━━ DATA RECORDS ━━

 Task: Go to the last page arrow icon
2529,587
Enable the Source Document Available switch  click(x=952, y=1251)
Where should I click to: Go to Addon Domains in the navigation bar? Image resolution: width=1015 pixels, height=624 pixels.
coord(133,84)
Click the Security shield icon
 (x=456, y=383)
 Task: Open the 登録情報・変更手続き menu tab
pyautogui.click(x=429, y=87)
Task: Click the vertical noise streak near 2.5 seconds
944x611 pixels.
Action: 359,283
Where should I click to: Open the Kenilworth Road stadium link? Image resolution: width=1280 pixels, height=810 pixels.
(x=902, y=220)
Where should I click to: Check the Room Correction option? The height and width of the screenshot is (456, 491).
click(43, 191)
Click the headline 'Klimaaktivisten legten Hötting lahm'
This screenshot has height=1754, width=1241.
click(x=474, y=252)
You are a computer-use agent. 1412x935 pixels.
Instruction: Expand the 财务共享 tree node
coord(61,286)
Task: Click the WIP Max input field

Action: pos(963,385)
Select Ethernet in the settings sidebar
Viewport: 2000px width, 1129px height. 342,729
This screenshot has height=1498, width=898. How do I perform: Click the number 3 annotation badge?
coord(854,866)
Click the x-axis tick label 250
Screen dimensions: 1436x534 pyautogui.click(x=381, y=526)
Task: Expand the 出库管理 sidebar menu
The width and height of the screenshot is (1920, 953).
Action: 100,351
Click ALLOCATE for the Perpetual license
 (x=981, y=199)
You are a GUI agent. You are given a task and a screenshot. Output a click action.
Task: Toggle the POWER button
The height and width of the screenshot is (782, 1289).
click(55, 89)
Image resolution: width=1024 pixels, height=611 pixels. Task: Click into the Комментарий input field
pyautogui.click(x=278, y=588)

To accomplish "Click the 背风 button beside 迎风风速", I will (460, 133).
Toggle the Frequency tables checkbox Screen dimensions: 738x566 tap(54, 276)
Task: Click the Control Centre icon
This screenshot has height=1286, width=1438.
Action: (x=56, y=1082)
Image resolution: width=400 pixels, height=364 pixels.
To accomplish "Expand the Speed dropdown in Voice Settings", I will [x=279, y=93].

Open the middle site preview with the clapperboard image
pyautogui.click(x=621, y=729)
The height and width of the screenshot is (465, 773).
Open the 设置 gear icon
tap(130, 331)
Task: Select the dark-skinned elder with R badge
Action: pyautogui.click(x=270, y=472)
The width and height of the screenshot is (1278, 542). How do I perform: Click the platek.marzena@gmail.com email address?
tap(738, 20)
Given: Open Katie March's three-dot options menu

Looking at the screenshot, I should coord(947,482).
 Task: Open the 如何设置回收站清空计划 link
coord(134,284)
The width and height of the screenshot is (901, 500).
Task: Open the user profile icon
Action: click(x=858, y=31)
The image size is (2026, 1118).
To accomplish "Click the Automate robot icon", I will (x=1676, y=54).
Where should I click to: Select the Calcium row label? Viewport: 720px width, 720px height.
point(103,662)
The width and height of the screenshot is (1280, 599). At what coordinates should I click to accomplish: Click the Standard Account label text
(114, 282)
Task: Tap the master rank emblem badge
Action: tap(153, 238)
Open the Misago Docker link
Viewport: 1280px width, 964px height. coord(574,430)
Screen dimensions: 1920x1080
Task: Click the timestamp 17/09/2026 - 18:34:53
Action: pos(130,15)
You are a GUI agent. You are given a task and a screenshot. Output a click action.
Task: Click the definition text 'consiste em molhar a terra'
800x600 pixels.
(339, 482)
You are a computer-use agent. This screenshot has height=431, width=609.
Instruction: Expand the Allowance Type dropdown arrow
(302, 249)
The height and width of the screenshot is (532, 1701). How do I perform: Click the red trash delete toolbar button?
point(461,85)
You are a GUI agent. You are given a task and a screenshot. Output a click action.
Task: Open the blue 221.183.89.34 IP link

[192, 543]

━━━

• [WHAT YOU SHOULD DO] With nothing added or dropped, reproduce all the data exactly.

• [RESULT]
 Task: Go to the last page arrow icon
2529,587
Enable the Source Document Available switch  click(x=952, y=1251)
Where should I click to: Go to Addon Domains in the navigation bar? Image resolution: width=1015 pixels, height=624 pixels.
coord(133,84)
Click the Security shield icon
 (x=456, y=383)
 Task: Open the 登録情報・変更手続き menu tab
pyautogui.click(x=429, y=87)
Task: Click the vertical noise streak near 2.5 seconds
944x611 pixels.
Action: 359,283
Where should I click to: Open the Kenilworth Road stadium link? Image resolution: width=1280 pixels, height=810 pixels.
(x=902, y=220)
Where should I click to: Check the Room Correction option? The height and width of the screenshot is (456, 491).
click(43, 191)
Click the headline 'Klimaaktivisten legten Hötting lahm'
This screenshot has height=1754, width=1241.
click(x=474, y=252)
You are a computer-use agent. 1412x935 pixels.
Instruction: Expand the 财务共享 tree node
coord(61,286)
Task: Click the WIP Max input field

Action: pos(963,385)
Select Ethernet in the settings sidebar
Viewport: 2000px width, 1129px height. 342,729
This screenshot has height=1498, width=898. How do I perform: Click the number 3 annotation badge?
coord(854,866)
Click the x-axis tick label 250
Screen dimensions: 1436x534 pyautogui.click(x=381, y=526)
Task: Expand the 出库管理 sidebar menu
The width and height of the screenshot is (1920, 953).
Action: 100,351
Click ALLOCATE for the Perpetual license
 (x=981, y=199)
You are a GUI agent. You are given a task and a screenshot. Output a click action.
Task: Toggle the POWER button
The height and width of the screenshot is (782, 1289).
click(55, 89)
Image resolution: width=1024 pixels, height=611 pixels. Task: Click into the Комментарий input field
pyautogui.click(x=278, y=588)

To accomplish "Click the 背风 button beside 迎风风速", I will (460, 133).
Toggle the Frequency tables checkbox Screen dimensions: 738x566 tap(54, 276)
Task: Click the Control Centre icon
This screenshot has height=1286, width=1438.
Action: (x=56, y=1082)
Image resolution: width=400 pixels, height=364 pixels.
To accomplish "Expand the Speed dropdown in Voice Settings", I will [x=279, y=93].

Open the middle site preview with the clapperboard image
pyautogui.click(x=621, y=729)
The height and width of the screenshot is (465, 773).
Open the 设置 gear icon
tap(130, 331)
Task: Select the dark-skinned elder with R badge
Action: pyautogui.click(x=270, y=472)
The width and height of the screenshot is (1278, 542). How do I perform: Click the platek.marzena@gmail.com email address?
tap(738, 20)
Given: Open Katie March's three-dot options menu

Looking at the screenshot, I should coord(947,482).
 Task: Open the 如何设置回收站清空计划 link
coord(134,284)
The width and height of the screenshot is (901, 500).
Task: Open the user profile icon
Action: click(x=858, y=31)
The image size is (2026, 1118).
To accomplish "Click the Automate robot icon", I will (x=1676, y=54).
Where should I click to: Select the Calcium row label? Viewport: 720px width, 720px height.
point(103,662)
The width and height of the screenshot is (1280, 599). At what coordinates should I click to accomplish: Click the Standard Account label text
(114, 282)
Task: Tap the master rank emblem badge
Action: tap(153, 238)
Open the Misago Docker link
Viewport: 1280px width, 964px height. coord(574,430)
Screen dimensions: 1920x1080
Task: Click the timestamp 17/09/2026 - 18:34:53
Action: pos(130,15)
You are a GUI agent. You are given a task and a screenshot. Output a click action.
Task: Click the definition text 'consiste em molhar a terra'
800x600 pixels.
(339, 482)
You are a computer-use agent. This screenshot has height=431, width=609.
Instruction: Expand the Allowance Type dropdown arrow
(302, 249)
The height and width of the screenshot is (532, 1701). How do I perform: Click the red trash delete toolbar button?
point(461,85)
You are a GUI agent. You are given a task and a screenshot. Output a click action.
Task: Open the blue 221.183.89.34 IP link

[192, 543]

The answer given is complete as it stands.